As a few friends and I met for coffee one weekend, our conversation gravitated toward the value and contribution of the professional discipline that each of us represented: physical therapy, occupational therapy, speech therapy, nursing, respiratory therapy and radiology. During our spirited discussion, we realized the invisible thread that connects us is the field of radiology. Our individual disciplines often have a close collaborative relationship with one other discipline, such as the collaboration between PT and OT, or respiratory therapy and nursing. However, the practice that connects the disciplines, although it may not be as obvious, is radiology for both diagnostic or treatment purposes. Thus, our conversation shifted toward learning more about the field of radiology.

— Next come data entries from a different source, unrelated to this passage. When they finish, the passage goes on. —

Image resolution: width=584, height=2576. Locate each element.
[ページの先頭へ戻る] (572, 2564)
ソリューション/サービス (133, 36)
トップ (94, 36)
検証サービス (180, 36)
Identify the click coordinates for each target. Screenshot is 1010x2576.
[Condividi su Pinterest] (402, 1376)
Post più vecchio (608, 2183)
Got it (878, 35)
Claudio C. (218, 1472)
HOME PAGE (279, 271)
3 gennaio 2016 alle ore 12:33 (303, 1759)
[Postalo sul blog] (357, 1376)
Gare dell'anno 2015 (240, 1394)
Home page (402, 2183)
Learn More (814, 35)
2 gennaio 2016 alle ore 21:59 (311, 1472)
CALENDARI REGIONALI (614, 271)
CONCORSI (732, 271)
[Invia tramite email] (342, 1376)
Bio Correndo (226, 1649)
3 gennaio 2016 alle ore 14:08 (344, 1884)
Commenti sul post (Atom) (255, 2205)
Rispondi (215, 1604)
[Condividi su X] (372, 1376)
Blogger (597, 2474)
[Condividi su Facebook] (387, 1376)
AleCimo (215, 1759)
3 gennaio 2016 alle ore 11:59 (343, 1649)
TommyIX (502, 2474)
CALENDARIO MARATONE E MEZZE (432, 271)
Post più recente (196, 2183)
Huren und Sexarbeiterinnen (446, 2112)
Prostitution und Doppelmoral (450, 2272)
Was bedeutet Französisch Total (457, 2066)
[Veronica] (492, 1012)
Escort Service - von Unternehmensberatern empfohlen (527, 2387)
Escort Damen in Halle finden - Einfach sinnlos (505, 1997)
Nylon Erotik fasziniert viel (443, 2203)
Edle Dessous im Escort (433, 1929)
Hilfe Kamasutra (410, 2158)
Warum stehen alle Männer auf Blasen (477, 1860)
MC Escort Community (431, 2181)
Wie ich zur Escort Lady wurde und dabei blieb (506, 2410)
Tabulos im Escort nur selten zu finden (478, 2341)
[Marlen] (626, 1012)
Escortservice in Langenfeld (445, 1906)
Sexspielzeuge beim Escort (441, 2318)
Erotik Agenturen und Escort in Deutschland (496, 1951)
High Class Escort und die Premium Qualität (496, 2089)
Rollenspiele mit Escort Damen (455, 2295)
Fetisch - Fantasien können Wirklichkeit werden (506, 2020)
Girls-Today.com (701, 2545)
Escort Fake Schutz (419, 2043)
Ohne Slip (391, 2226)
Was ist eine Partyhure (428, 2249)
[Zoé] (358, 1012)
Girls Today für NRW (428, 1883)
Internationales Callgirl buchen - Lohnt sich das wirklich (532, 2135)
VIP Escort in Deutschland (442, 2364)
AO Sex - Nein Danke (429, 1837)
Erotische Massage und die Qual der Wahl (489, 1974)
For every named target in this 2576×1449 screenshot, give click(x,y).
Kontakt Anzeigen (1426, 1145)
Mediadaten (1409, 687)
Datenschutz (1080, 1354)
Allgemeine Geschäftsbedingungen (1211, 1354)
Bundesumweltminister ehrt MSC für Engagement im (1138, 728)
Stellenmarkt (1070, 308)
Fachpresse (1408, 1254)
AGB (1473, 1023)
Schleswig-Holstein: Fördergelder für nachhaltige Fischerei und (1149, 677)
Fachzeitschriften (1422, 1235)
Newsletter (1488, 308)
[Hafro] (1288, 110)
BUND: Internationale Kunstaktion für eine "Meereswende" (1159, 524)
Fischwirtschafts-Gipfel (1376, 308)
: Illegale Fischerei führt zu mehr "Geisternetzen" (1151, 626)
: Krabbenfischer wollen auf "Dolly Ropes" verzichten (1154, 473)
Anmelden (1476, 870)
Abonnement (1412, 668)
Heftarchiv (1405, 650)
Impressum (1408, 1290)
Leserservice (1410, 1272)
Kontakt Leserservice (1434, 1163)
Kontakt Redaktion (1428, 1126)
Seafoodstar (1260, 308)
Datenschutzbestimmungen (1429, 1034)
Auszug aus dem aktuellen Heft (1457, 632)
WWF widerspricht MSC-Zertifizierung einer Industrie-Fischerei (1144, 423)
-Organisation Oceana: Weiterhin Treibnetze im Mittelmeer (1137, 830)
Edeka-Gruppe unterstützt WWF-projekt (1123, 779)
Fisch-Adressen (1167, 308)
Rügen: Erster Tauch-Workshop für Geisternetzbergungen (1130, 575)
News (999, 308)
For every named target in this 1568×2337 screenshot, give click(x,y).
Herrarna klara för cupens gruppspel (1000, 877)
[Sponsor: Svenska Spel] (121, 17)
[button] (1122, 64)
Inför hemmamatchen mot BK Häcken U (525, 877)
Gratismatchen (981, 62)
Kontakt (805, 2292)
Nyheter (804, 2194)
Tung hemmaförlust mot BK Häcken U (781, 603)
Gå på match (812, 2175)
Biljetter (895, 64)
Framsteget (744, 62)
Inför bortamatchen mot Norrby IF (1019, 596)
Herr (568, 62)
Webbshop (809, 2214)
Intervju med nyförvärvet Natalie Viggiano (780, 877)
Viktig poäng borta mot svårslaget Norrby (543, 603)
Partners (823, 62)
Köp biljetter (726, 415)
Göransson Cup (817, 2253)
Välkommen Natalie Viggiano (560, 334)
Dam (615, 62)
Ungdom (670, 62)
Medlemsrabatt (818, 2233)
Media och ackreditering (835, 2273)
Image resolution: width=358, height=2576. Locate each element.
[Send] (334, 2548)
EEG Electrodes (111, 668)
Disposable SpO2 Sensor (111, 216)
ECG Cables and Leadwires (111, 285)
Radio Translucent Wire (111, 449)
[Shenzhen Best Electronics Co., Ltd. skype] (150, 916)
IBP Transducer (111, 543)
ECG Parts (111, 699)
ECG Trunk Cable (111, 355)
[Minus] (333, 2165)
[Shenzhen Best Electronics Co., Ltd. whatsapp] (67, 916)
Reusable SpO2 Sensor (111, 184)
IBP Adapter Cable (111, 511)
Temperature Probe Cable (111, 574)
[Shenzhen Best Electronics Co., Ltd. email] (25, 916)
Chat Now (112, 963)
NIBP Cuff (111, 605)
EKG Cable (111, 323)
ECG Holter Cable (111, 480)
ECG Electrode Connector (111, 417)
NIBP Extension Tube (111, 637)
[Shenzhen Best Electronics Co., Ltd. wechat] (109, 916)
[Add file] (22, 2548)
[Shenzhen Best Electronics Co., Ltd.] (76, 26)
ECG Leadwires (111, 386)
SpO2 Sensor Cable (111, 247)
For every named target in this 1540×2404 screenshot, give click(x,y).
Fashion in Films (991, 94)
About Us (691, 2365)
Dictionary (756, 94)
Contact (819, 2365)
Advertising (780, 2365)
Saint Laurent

Jenny, the radiologic technologist in our group, was more than happy to give us a crash course.
The wonders of technology
Jenny said before X-ray machines were invented, tumors, broken bones and the location of foreign objects, such as bullets, inside the body were diagnosed by physical examination and by “guesstimation”. Fortunately, German physicist Wilhelm Röntgen observed in 1895 a type of radiation given off as he worked with cathode radiation. He experimented with the unfamiliar radiation, which he called an X-ray because it was an unknown quantity, and created the first X-ray image of a body part – the bones in his wife’s hand.
In those early years, pioneers working with X-rays died from too much exposure to the radiation before they knew it could be harmful. However, by the early 1900s the damaging qualities of X-rays were known and harnessed to fight cancers and skin diseases. Thus, X-rays began to serve two purposes: to assist in diagnoses and as a treatment modality.
Jenny said what she likes about being a radiologic technologist are the everyday challenges she encounters and her “unscripted” patient interactions. As for many of us in healthcare, there is never a dull moment for Jenny. She said she often adopts the role of counselor to her patients. When patients express fear about the possible outcome of their radiologic examination, or when they explain how they received an injury, Jenny has to be a compassionate and good listener.
It’s not all in the books
Jenny also shared the “real world” doesn’t always mesh with what she learned in the classroom. She said critical thinking is a must in her profession, as there are very few patients who are like those described in textbooks. She finds herself constantly adapting to different patients and environments. But her strong understanding of the fundamental, technical factors that go into producing a radiologic image, makes her well-prepared to adapt to the variety in patients and environments.
Jenny has to be on her A-game every day, always focused on what she is doing. The field, according to her, is more than just positioning and taking an image to help a physician diagnose a patient. At its core is administration of radiation, which can damage cells and cause mutations.
When we asked her why she chose to pursue radiologic technology instead of another health profession, Jenny said it was the excitement of being able to see literally see through patients. For Jenny, it is like being Superman with X-ray vision. Jenny’s work helps the rest of the healthcare team — including all the professionals enjoying coffee together that weekend — to deliver the most appropriate and best evidence-based treatment to their patients.